→ **Supplied records**:

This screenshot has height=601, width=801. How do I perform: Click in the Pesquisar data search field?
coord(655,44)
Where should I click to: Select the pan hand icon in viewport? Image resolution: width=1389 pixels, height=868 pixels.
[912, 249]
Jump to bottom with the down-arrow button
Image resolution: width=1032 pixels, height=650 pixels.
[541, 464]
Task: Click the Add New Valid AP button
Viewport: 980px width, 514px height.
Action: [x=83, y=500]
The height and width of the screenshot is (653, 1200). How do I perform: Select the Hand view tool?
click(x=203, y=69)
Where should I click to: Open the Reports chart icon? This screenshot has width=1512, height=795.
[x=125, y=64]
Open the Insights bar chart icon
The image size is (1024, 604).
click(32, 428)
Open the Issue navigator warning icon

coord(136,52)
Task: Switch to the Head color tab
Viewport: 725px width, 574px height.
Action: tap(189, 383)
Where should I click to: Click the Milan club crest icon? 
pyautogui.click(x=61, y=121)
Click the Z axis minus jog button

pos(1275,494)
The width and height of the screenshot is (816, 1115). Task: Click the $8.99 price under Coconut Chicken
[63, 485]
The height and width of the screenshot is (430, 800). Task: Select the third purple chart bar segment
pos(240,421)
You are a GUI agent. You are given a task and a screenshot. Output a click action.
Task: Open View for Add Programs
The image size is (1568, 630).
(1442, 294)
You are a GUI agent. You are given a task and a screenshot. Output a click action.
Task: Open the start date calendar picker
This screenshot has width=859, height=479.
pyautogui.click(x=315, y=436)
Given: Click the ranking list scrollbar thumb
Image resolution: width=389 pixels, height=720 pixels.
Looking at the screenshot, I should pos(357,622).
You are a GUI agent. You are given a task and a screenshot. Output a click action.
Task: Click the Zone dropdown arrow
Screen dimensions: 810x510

→ **Your instructions**:
Give the data again in full, keeping every line as it was.

→ **Task solution**:
This screenshot has height=601, width=801. How do I perform: Click in the Pesquisar data search field?
coord(655,44)
Where should I click to: Select the pan hand icon in viewport? Image resolution: width=1389 pixels, height=868 pixels.
[912, 249]
Jump to bottom with the down-arrow button
Image resolution: width=1032 pixels, height=650 pixels.
[541, 464]
Task: Click the Add New Valid AP button
Viewport: 980px width, 514px height.
Action: [x=83, y=500]
The height and width of the screenshot is (653, 1200). How do I perform: Select the Hand view tool?
click(x=203, y=69)
Where should I click to: Open the Reports chart icon? This screenshot has width=1512, height=795.
[x=125, y=64]
Open the Insights bar chart icon
The image size is (1024, 604).
click(32, 428)
Open the Issue navigator warning icon

coord(136,52)
Task: Switch to the Head color tab
Viewport: 725px width, 574px height.
Action: tap(189, 383)
Where should I click to: Click the Milan club crest icon? 
pyautogui.click(x=61, y=121)
Click the Z axis minus jog button

pos(1275,494)
The width and height of the screenshot is (816, 1115). Task: Click the $8.99 price under Coconut Chicken
[63, 485]
The height and width of the screenshot is (430, 800). Task: Select the third purple chart bar segment
pos(240,421)
You are a GUI agent. You are given a task and a screenshot. Output a click action.
Task: Open View for Add Programs
The image size is (1568, 630).
(1442, 294)
You are a GUI agent. You are given a task and a screenshot. Output a click action.
Task: Open the start date calendar picker
This screenshot has width=859, height=479.
pyautogui.click(x=315, y=436)
Given: Click the ranking list scrollbar thumb
Image resolution: width=389 pixels, height=720 pixels.
Looking at the screenshot, I should pos(357,622).
You are a GUI agent. You are given a task and a screenshot. Output a click action.
Task: Click the Zone dropdown arrow
Screen dimensions: 810x510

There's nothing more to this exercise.